3) Only major thing the Fitchburg Line needs is that 128 stop in the sand pits/industrial park at Exit 26 under the Route 20 rotary. Which would knock out Kendal Green, Hastings, and Silver Hill in one fell swoop. The rest is pretty much ready-made, and there wouldn't need to be much crossover work here because the thru Fitchburg schedule isn't too dense for overlap. Beaver Brook (at Beaver St. grade crossing on the 554 bus), and Clematis Brook (under the Route 20 overpass on the 70/70A...disused platform still there) were regular stops until 1978, dropped for schedule savings when the line was re-extended from South Acton to Gardner. Those can be reinstated. Alewife probably isn't necessary because of the Red transfer at Porter, would be somewhat of a walk, and would require a grade crossing of the T's maintenance yard tracks to exit the platform. Note that when they finish the ongoing signal work next year the speeds are going to pick up noticeably and it'll hit Brandeis a good 3-5 mins faster than today.



Eastern Route is no-go because there is not enough capacity through the Somerville track merge to mix clock-facing Eastern and Western Route DMU's. You can do it with Reading because those trains can easily hold for a passing Newburyport/Rockport train without undue schedule penalty. But start doing both and Newburyport/Rockport schedules have to be cut back. And that is not acceptable with the ridership.

Old Colony doesn't have the capacity through the single-tracking, and is superfluous because the Red Line already covers it with consecutive transfers at JFK, Quincy Ctr., and Braintree. Give up dreams of forking to Randolph Ctr. or Weymouth...it ain't happening without a billion dollars of construction around Savin Hill. Get better bus transfers to cover the need.

Needham is impossible because of the NEC congestion out to Forest Hills that's only going to get worse, and people will not ride a high-frequency dinky that gives up their one-seat with a forced transfer at Forest Hills. This has to graduate to the rapid transit system...there's no other way.

Lowell Line certainly has the capacity, but has such wide stop spacing to begin with that the upside of DMU vs. push-pull is much narrower. It is only about 27 minutes to Anderson as-is on track that is hardly as fast as it could/should be. GLX obviates any need for inner infills...and Woburn in the Montvale Ave. area is the only other place that really needs a stop (trade in Mishawum for that one). Plus, if you could get town of Winchester to stop screaming about it they could arguably push for outright elimination of Wedgemere if a Winchester Ctr.-West Medford-Route 16 bus ran at high enough frequency to make the GLX transfer at 16 superior to the CR schedule. I would say service frequency is adequately served by more West Medford buses looping at Route 16; booting Haverhill trains over to double-up frequencies at Winchester Ctr., Anderson, and Wilmington; adding that Woburn infill to both Lowell and Haverhill trains; and long-term addition of NHDOT Concord service expressing straight from Anderson to NS. By 2025 Anderson could be about as close to clock-facing service as a regular vanilla push-pull CR stop could ever be.
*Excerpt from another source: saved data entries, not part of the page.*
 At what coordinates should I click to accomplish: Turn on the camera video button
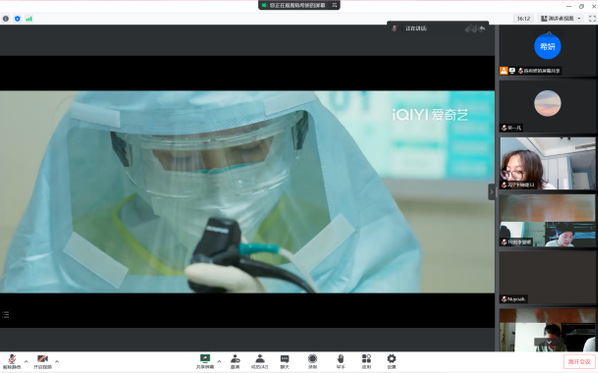pyautogui.click(x=42, y=361)
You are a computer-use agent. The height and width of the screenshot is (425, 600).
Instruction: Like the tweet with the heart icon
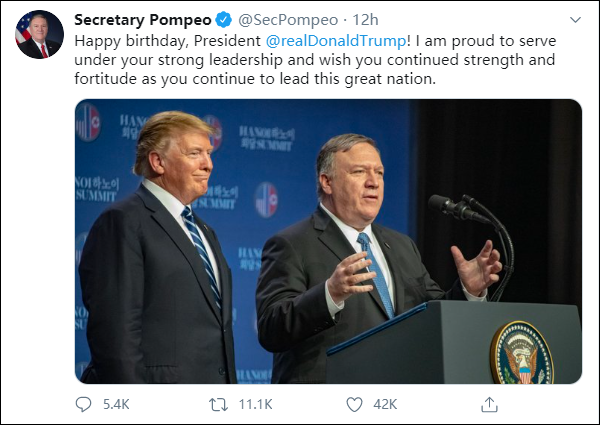coord(354,404)
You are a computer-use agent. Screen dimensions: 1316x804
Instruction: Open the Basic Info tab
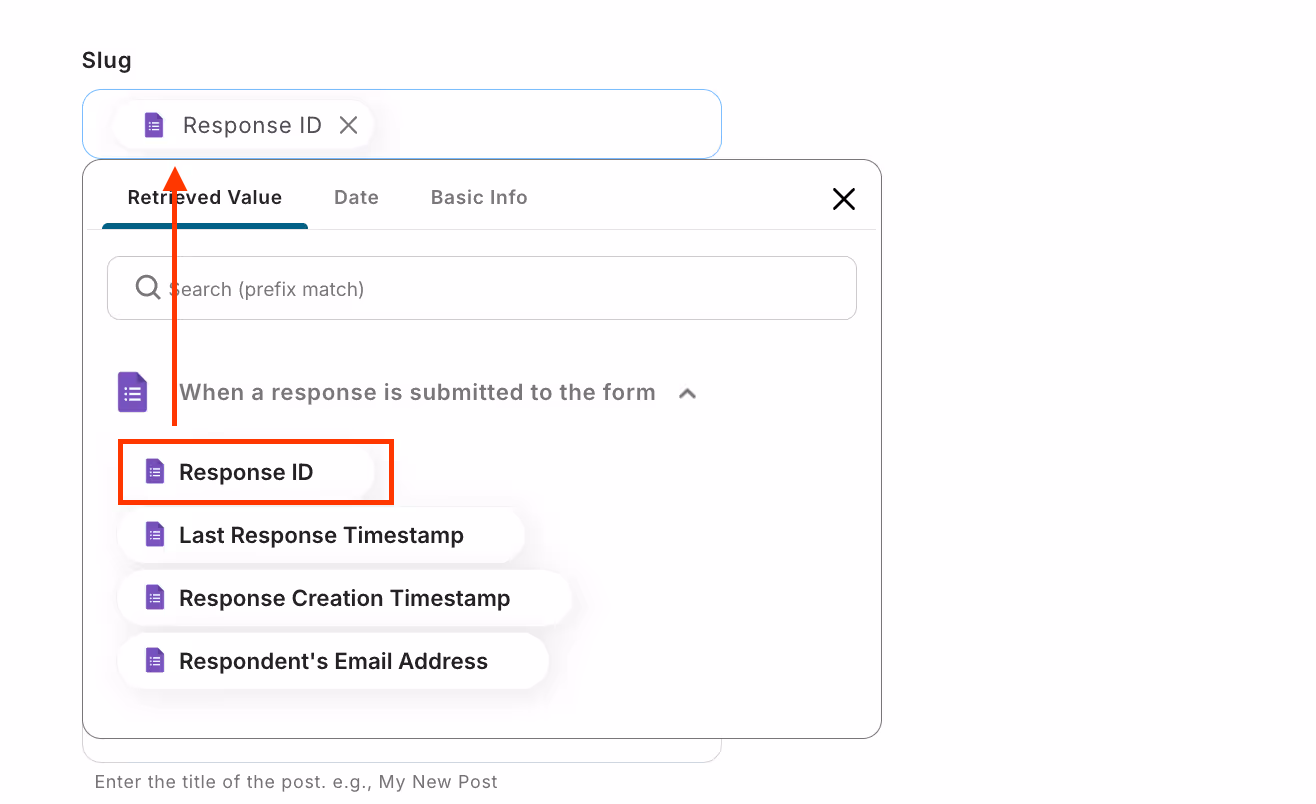point(479,198)
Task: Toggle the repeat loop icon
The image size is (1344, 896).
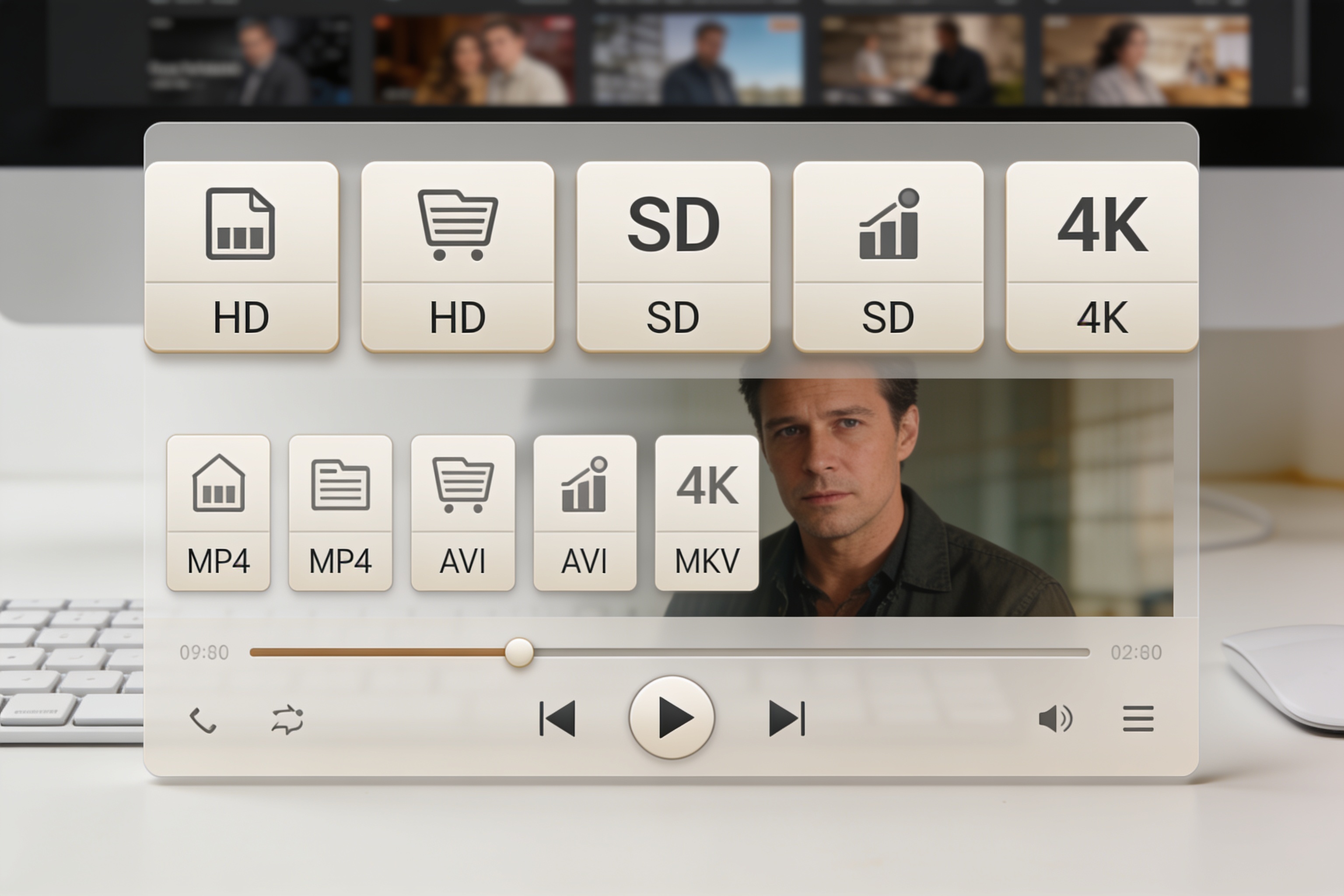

My question is...is this enough to justify buying a DMU fleet with the market for that vehicle still so immature? Electrifying Fairmount probably doesn't cost much more than a unicorn fleet when Providence and RIDOT South County CR would pool all the same electric equipment in much greater scale. Worcester isn't that big a deal either if they wanted to stage the wires buildout Riverside first, Framingham second, Worcester third. And the 2 northside applications already fit neatly within a 30-minute schedule slot with no physical plant modifications whatsoever, so what's the X-factor for using different equipment? Yes, there's a performance difference...but how big a difference would make people sit up, take notice, and take the train when they don't today? The trip time from Reading, Waltham, and points inbound already beats the concurrent buses and is well within the realm of convenience. All those riders want is real frequency and actual stops with parking at 128 where those lines currently have none. I think push-pull works just fine for the first 15 years of the Reading and Waltham rollouts.